■ **TASK OBJECTIVE**
In the records below, find each line containing the word "agent" and copy it.

◇ ◇ ◇ ◇ ◇

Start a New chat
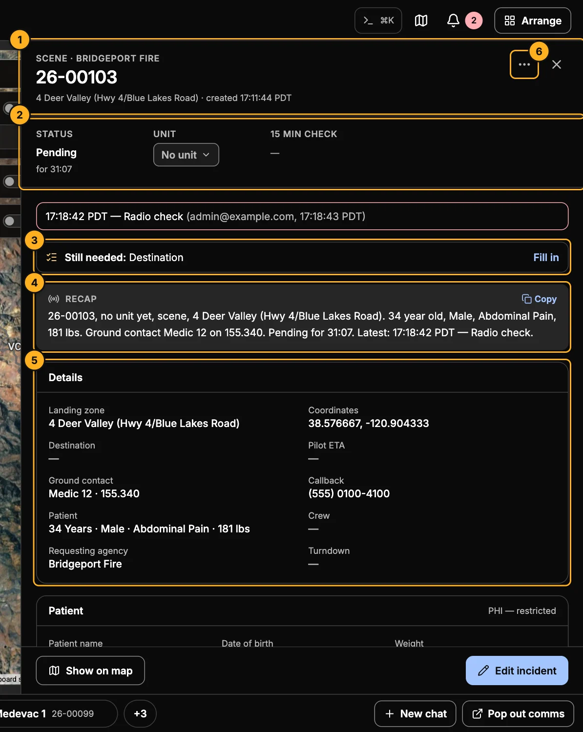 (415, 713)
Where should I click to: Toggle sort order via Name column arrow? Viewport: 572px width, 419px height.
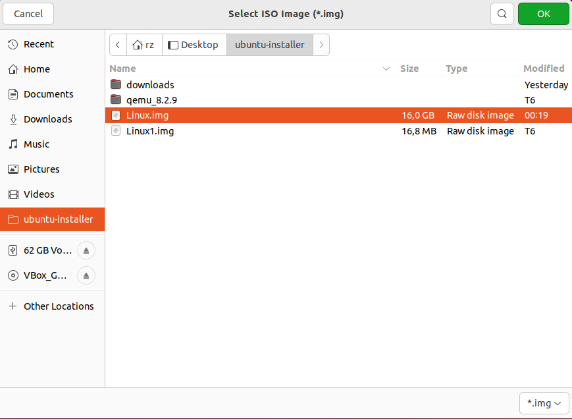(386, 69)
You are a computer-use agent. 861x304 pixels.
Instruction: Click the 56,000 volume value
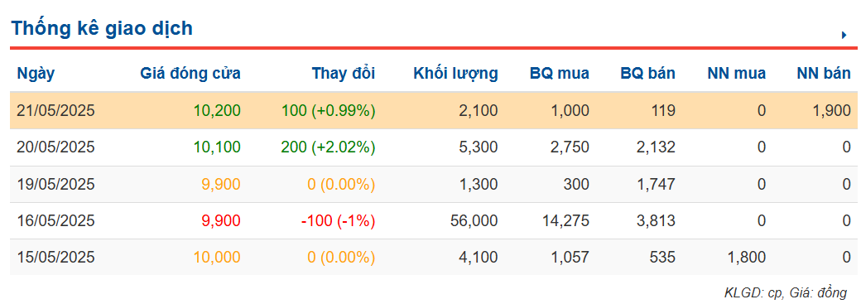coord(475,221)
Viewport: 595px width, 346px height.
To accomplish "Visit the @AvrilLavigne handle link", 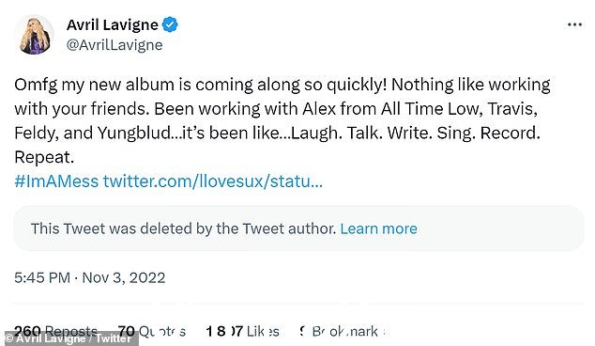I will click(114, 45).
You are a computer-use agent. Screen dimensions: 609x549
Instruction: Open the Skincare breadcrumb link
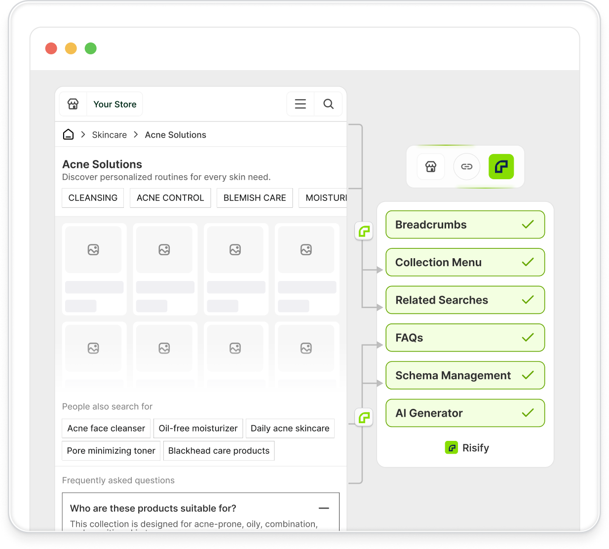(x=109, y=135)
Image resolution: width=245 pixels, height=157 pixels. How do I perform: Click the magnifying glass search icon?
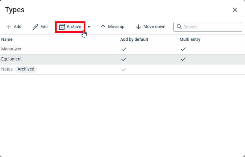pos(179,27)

◇ ◇ ◇ ◇ ◇

■ **OUTPUT OF THE EXERCISE**
You are a computer-use agent. 861x304 pixels.
You are a computer-use agent. Screen dimensions: 609x549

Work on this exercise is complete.